The last thing is kind of like a golden rule or more of like a "pay it forward:" You should help your fellow entrepreneurs get coverage because they'll help you get coverage. The best way to get coverage is really through these introductions. Whenever I'm meeting with reporters, I throw out names of other things I think would be interesting stories for them, and usually that comes back. The reporters like it because you're helping them find interesting stories, and you're more likely to get leads back from those entrepreneurs that you helped out.
If you're interested in learning more about press, here are two resources that I really like: Jason Kincaid, who is a former TechCrunch reporter, goes through a great overview that covers a lot of things I talked about in more depth. And then kind of an evil resource is this book called Trust Me, I'm Lying which was written by a former marketer at American Apparel. He talked about ways that he evilly manipulated the press, but I think it's a pretty good look into the psychology of how stories spread on the Internet; it's valuable to take a look at. Cool, that's basically it.

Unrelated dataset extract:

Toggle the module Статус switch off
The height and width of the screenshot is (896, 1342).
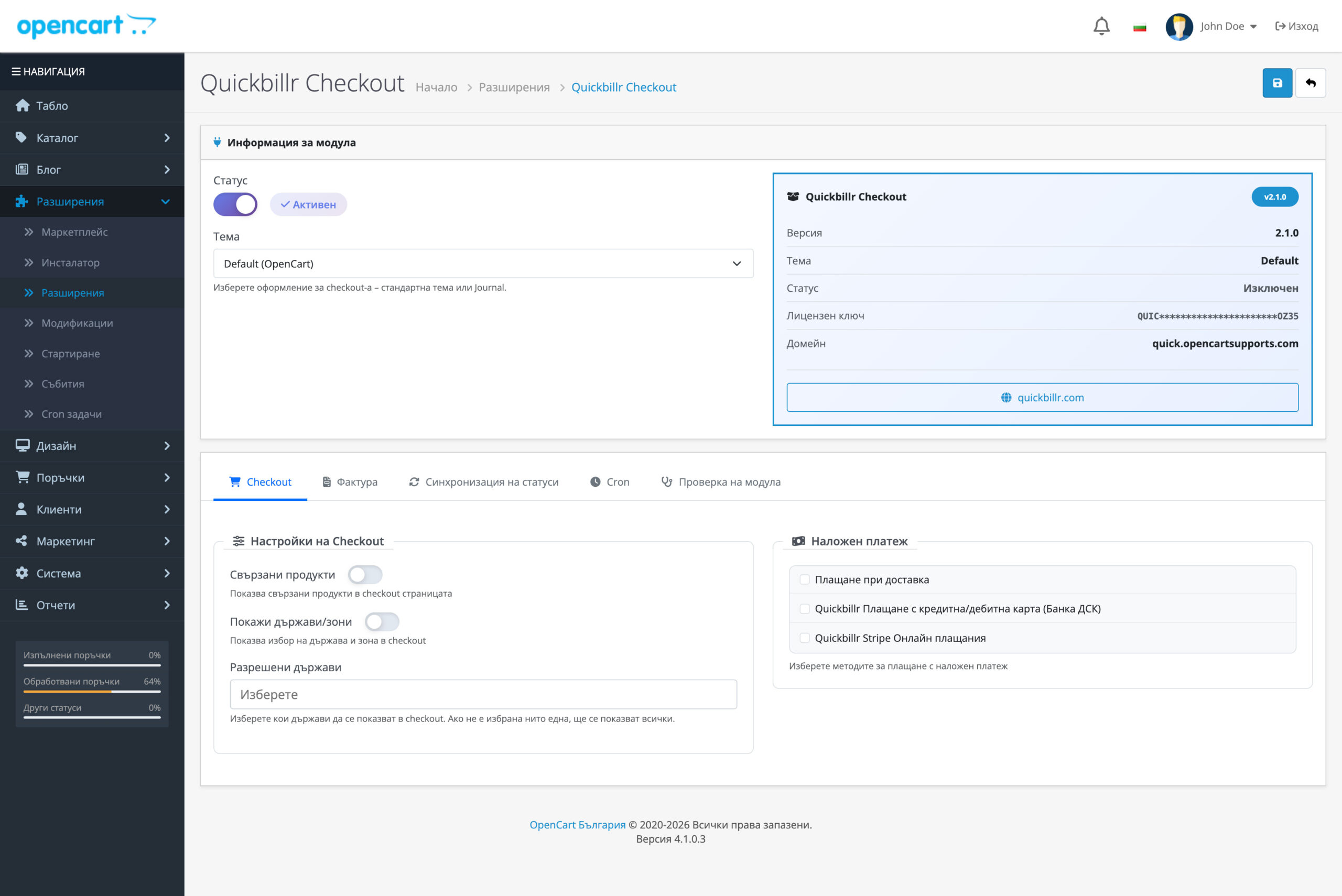pyautogui.click(x=235, y=204)
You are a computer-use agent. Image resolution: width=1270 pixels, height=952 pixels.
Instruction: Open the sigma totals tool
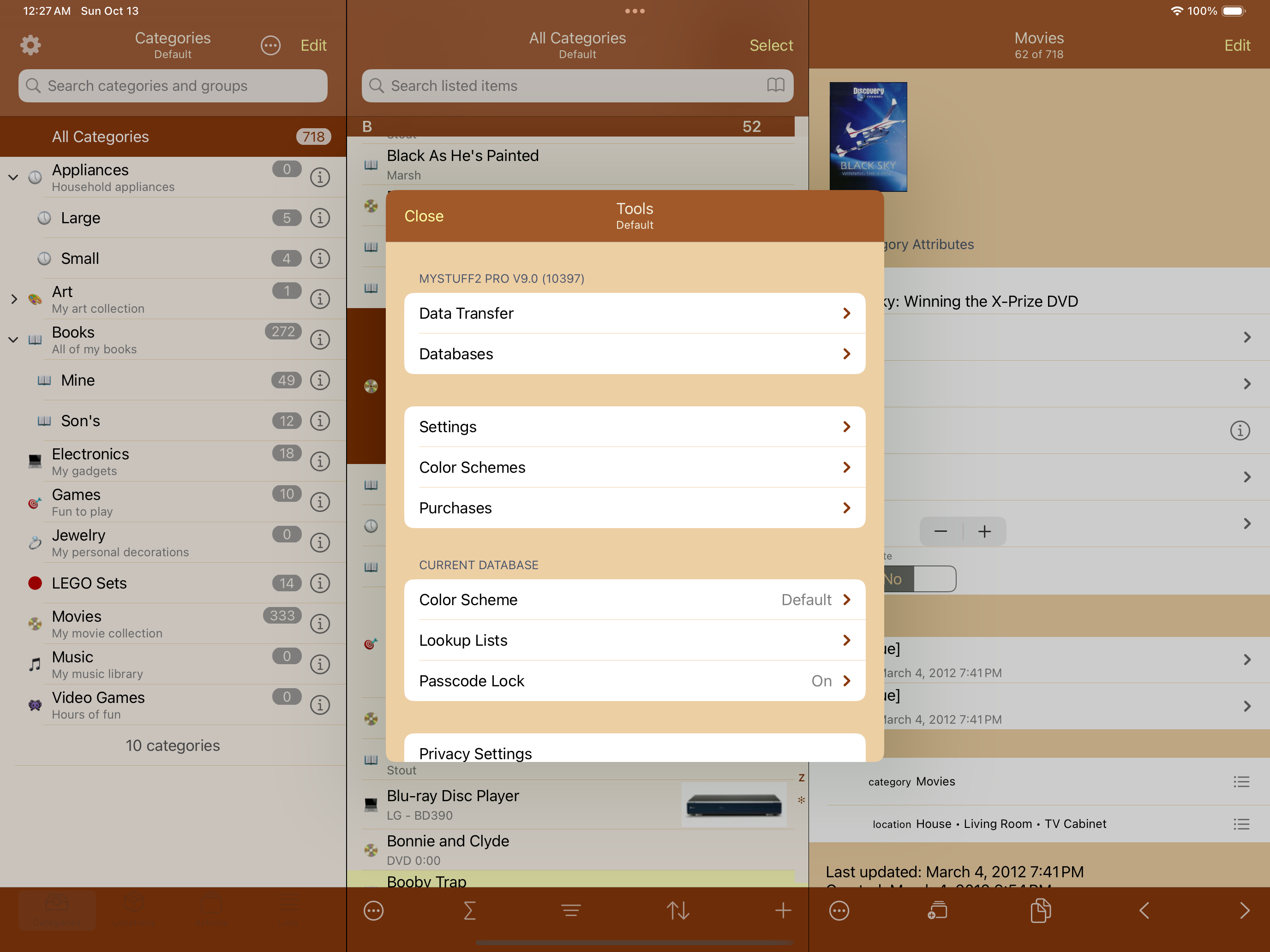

Q: When is the right time to start worrying about press altogether?
A: The first time I launched my first startup, you know my first products, for a lot of them we got zero attention and we didn't really know how we could get 100 users. I think it's a really fine way to get 100 users, and a lot of companies at YC when they first launch their product, we'll encourage them to get out and do one TechCrunch story to get a few people to see it. It's good to get in the practice. I wouldn't obsess getting coverage in multiple outlets or anything like that in the very beginning.
Q: How much of a role did you guys play in getting the Pokemon thing out?
A: Twitch had this thing called "Twitch Plays Pokemon" where developers set up a Pokémon Gameboy game that was controlled by chat, so millions of people would be typing in A or B, and the character would wander around aimlessly. That was a huge news story. I think what we did was set the stage by having other news stories that someone from the BBC would Google "Twitch" and be like, "What is this crazy thing that everyone on Reddit is talking about?" They would have some context. The other thing is we didn't come up with the idea for Twitch. That was like fortuitous, but we helped give it legs by making the company available to talk to reporters and suggesting follow-up stories, not only about "Twitch Plays Pokémon" with 100,000 people watching, but also stories about when they beat the game or when Twitch played Crystal, the new Pokémon version. We didn't originate the story; it was the community who I think really originated it.
Okay I think that's it, thank you very much!